The following is a speculative tabulation of the sequence in which each of the skeletons was deployed, based largely on the evidence of deterioration of rules, evidence that is often equivocal:
Skeleton X
2A1, 2B2, G1, I4, H2, I1
Skeleton 2
2B3, 2B1, 2C2, C4, D3, D4, E2, E1, F1, F2, G2, H4, H3, I5r
Skeleton 3
2A2, 2A3, 2A4, 2B4, 2C1, C3, D1, D2, E3, E4, F3, F4, G4, G3, I6r, H1, I2, I3
Both sets of corrections to sheet F led to textual degradation, for in both cases the corrected state of the forme seems to have been locked up with its furniture slightly loose.
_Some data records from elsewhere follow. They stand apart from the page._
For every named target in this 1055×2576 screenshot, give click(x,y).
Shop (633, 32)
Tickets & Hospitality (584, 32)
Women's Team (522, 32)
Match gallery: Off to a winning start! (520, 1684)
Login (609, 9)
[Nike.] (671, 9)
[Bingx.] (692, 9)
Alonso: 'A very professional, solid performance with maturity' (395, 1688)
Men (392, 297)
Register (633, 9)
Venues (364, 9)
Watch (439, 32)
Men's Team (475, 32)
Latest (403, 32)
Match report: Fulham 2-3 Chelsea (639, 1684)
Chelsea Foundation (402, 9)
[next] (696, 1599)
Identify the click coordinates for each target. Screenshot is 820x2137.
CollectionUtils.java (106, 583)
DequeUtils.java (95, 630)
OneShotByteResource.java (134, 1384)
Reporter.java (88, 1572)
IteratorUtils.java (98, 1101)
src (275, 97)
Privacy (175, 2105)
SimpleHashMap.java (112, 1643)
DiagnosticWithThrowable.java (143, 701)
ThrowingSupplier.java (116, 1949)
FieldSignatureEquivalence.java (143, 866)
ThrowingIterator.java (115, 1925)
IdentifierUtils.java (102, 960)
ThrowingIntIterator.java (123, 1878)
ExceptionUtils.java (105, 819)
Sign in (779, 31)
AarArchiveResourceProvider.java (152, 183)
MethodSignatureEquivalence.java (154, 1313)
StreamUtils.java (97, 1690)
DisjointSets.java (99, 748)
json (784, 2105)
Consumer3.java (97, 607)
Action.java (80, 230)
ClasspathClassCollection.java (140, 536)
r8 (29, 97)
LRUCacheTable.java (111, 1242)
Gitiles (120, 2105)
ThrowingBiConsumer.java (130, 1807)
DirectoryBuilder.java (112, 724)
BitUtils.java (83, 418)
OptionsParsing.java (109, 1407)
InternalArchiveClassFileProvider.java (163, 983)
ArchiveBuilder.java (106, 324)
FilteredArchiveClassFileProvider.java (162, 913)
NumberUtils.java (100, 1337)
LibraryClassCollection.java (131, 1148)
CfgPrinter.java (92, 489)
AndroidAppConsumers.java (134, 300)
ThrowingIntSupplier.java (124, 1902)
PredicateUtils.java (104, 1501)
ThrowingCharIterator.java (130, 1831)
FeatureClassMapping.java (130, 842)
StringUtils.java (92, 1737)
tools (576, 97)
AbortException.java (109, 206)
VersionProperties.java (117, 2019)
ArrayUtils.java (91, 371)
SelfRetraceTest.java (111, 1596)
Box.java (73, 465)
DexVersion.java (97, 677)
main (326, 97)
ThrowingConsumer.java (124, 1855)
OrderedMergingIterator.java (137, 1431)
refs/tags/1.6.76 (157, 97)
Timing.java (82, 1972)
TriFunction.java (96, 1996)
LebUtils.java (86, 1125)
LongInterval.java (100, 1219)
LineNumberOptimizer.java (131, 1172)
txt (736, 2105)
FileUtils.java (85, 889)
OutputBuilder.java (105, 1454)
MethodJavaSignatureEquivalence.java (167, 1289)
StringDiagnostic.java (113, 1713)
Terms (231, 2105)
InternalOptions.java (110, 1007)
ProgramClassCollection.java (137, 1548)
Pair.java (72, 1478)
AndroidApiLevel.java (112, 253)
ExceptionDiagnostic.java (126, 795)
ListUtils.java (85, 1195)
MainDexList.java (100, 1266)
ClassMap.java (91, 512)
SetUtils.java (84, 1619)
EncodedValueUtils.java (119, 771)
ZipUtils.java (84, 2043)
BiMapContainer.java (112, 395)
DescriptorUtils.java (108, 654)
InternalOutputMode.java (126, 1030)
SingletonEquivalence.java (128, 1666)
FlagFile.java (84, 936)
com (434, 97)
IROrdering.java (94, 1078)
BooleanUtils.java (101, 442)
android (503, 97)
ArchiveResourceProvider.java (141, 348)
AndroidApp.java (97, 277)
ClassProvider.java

In the case of the inner forme, the loose chase allowed type at the top of F1v to migrate: only one of the corrected versions of the forme preserves the word ‘miracles’ with the spacing as originally set. As for the outer forme, on F1, at the very site of the original correction, three pieces of type seem to have dropped out, albeit without other disturbances within the rules, leaving the gloss in most copies reading ‘A she | baptist’.